**KETENTUAN SOAL**: Tampilkan kembali seluruh teks tentang prospek bisnis jajanan Jepang di bawah ini tanpa mengubah satu kata pun.

**TEKS BACAAN**:
Prospek Menarik Bisnis Jajanan Jepang Foto: PinkKorset/ Merida

Prospek Menarik Bisnis Jajanan Jepang

PinkKorset.com, Jakarta – Tak hanya nikmat, jajanan ala Jepang ternyata memiliki prospek bisnis menarik.

Sebut saja jajanan seperti takoyaki, okonomiyaki, ramen dan sushi. Nama-nama tersebut sudah tak asing lagi di telinga, seiring merebaknya tempat makan ala Negeri Sakura di kota-kota besar Indonesia.

Jajanan yang tadinya cukup mahal dan hanya bisa dinikmati oleh kalangan menengah ke atas, kini sudah merambah ke booth-booth mini, dengan harga yang cukup ramah dengan kantong. Berbagai inovasi rasa yang menyesuaikan dengan lidah masyarakat Indonesia, juga menjadi alasan, mengapa jajanan ini kian digemari.

Besarnya animo masyarakat tersebut telah memikat Willy untuk terjun ke bisnis ini. Ia mengaku prospek bisnis jajanan Jepang sangat menjanjikan.

“Kami menjual berbagai makanan Jepang mulai dari takoyaki, okonomiyaki, ramen, sushi, yakitori, yakisoba, kakigori dan onigiri. Prospeknya bagus,” ujar Willy kepada PinkKorset.com.

Dengan harga yang dibanderol cukup murah, yakni Rp15-20 ribu seporsi, hampir semua jenis jajanan Jepang dagangannya diburu konsumen. Namun, okonomiyaki menjadi salah satu favorit pengunjung.

ramen

Okonomiyaki, makanan Jepang berupa goreng tepung dengan kol ditambah isi, seperti daging sapi, kerang, cumi-cumi, atau udang yang diletakkan sebagai topping.

**CATATAN YANG DISEDIAKAN**:
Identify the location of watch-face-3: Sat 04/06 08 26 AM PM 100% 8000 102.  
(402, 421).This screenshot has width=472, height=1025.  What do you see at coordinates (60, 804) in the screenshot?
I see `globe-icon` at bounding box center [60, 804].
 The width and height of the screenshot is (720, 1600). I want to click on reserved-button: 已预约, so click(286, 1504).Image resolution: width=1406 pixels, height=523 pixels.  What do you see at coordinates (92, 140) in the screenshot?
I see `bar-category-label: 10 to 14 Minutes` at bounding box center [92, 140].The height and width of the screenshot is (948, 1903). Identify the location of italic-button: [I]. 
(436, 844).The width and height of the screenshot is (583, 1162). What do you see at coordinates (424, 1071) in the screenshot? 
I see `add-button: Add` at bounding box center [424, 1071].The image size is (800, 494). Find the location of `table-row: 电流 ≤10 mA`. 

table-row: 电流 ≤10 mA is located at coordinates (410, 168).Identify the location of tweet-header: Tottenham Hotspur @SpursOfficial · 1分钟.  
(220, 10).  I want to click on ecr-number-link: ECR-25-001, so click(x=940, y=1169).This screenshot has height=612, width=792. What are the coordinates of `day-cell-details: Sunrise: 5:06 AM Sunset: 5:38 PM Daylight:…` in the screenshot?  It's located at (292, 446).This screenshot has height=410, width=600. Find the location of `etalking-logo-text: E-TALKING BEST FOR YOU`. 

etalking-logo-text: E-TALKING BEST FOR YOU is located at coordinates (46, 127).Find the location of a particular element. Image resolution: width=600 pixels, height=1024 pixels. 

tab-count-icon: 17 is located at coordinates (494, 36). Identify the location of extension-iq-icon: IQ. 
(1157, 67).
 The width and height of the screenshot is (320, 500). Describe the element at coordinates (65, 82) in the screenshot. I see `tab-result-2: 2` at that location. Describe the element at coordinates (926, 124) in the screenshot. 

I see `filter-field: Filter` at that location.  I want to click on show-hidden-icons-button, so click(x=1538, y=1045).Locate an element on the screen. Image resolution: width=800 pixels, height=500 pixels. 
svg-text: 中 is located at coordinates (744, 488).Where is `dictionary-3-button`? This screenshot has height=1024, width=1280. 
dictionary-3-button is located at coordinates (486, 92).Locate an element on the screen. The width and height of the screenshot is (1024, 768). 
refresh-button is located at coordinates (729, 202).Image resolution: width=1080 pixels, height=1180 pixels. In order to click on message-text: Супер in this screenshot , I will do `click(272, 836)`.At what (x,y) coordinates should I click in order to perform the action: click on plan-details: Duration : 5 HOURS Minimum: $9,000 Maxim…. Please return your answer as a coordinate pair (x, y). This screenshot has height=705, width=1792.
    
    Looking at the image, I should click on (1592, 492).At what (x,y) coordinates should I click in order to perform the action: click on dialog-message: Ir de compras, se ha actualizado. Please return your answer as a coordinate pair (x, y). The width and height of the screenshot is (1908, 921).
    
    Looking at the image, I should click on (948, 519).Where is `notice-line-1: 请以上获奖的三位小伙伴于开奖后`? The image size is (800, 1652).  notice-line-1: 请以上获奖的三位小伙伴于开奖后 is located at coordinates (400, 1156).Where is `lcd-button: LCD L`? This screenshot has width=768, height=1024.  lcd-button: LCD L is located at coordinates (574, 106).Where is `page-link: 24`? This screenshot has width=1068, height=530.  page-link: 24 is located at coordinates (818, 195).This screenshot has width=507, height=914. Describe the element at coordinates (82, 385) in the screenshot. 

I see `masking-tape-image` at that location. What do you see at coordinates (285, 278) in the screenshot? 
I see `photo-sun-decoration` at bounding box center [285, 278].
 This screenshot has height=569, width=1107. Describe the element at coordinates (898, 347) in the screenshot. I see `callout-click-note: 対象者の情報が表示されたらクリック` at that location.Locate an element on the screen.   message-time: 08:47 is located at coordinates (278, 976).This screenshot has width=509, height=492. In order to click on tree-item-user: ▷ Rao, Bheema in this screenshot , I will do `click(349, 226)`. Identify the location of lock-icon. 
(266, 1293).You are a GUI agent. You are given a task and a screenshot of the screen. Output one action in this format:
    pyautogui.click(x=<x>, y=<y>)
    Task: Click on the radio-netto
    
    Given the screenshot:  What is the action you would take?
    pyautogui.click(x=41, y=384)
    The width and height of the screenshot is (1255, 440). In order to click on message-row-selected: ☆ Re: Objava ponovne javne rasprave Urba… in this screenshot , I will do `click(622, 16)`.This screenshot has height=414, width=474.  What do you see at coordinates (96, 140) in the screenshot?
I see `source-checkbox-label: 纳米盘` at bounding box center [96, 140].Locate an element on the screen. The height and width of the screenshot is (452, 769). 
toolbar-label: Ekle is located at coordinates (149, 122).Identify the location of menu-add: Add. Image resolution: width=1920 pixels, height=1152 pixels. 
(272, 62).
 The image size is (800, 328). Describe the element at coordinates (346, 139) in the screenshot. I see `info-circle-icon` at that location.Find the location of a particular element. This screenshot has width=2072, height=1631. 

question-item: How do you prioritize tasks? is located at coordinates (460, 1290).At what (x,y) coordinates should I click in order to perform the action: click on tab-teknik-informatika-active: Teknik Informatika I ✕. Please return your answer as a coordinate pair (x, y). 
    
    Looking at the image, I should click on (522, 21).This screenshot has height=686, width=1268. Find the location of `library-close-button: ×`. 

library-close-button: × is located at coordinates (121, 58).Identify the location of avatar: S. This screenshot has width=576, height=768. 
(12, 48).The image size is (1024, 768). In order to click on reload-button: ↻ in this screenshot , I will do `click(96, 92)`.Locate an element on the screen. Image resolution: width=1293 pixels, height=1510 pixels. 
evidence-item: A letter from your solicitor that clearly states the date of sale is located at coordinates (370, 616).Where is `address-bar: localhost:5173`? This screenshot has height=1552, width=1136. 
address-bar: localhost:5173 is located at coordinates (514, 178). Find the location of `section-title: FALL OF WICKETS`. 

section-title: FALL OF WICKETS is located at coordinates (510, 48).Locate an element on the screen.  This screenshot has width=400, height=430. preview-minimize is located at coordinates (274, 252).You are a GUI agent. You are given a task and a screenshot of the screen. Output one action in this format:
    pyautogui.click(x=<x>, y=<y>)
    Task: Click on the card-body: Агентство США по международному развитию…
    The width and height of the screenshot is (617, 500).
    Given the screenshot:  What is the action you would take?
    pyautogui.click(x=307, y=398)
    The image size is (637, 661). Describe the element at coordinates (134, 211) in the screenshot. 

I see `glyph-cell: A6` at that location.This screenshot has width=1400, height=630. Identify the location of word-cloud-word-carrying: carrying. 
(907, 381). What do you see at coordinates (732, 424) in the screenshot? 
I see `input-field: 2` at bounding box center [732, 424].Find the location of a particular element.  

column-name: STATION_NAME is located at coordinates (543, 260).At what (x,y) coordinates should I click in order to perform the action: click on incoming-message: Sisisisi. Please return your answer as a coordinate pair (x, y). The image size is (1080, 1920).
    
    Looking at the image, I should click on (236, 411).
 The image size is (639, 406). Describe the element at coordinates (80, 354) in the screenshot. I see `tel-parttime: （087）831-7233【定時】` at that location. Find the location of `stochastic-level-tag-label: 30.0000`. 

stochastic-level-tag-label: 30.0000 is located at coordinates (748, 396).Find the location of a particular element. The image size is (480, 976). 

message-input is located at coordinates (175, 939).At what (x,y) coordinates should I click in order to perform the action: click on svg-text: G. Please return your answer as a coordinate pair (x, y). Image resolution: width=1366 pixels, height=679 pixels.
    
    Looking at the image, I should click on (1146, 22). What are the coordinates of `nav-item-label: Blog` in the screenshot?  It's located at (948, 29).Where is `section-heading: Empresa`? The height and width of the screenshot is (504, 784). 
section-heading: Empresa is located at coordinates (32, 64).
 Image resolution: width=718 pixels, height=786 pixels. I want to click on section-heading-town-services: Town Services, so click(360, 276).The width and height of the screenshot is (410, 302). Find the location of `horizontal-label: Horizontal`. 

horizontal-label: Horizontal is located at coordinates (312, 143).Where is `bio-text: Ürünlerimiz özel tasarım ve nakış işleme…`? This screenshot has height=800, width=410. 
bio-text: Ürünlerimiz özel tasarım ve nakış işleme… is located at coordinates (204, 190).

**BAGIAN JAWABAN**:
Prospek Menarik Bisnis Jajanan Jepang Foto: PinkKorset/ Merida

Prospek Menarik Bisnis Jajanan Jepang

PinkKorset.com, Jakarta – Tak hanya nikmat, jajanan ala Jepang ternyata memiliki prospek bisnis menarik.

Sebut saja jajanan seperti takoyaki, okonomiyaki, ramen dan sushi. Nama-nama tersebut sudah tak asing lagi di telinga, seiring merebaknya tempat makan ala Negeri Sakura di kota-kota besar Indonesia.

Jajanan yang tadinya cukup mahal dan hanya bisa dinikmati oleh kalangan menengah ke atas, kini sudah merambah ke booth-booth mini, dengan harga yang cukup ramah dengan kantong. Berbagai inovasi rasa yang menyesuaikan dengan lidah masyarakat Indonesia, juga menjadi alasan, mengapa jajanan ini kian digemari.

Besarnya animo masyarakat tersebut telah memikat Willy untuk terjun ke bisnis ini. Ia mengaku prospek bisnis jajanan Jepang sangat menjanjikan.

“Kami menjual berbagai makanan Jepang mulai dari takoyaki, okonomiyaki, ramen, sushi, yakitori, yakisoba, kakigori dan onigiri. Prospeknya bagus,” ujar Willy kepada PinkKorset.com.

Dengan harga yang dibanderol cukup murah, yakni Rp15-20 ribu seporsi, hampir semua jenis jajanan Jepang dagangannya diburu konsumen. Namun, okonomiyaki menjadi salah satu favorit pengunjung.

ramen

Okonomiyaki, makanan Jepang berupa goreng tepung dengan kol ditambah isi, seperti daging sapi, kerang, cumi-cumi, atau udang yang diletakkan sebagai topping.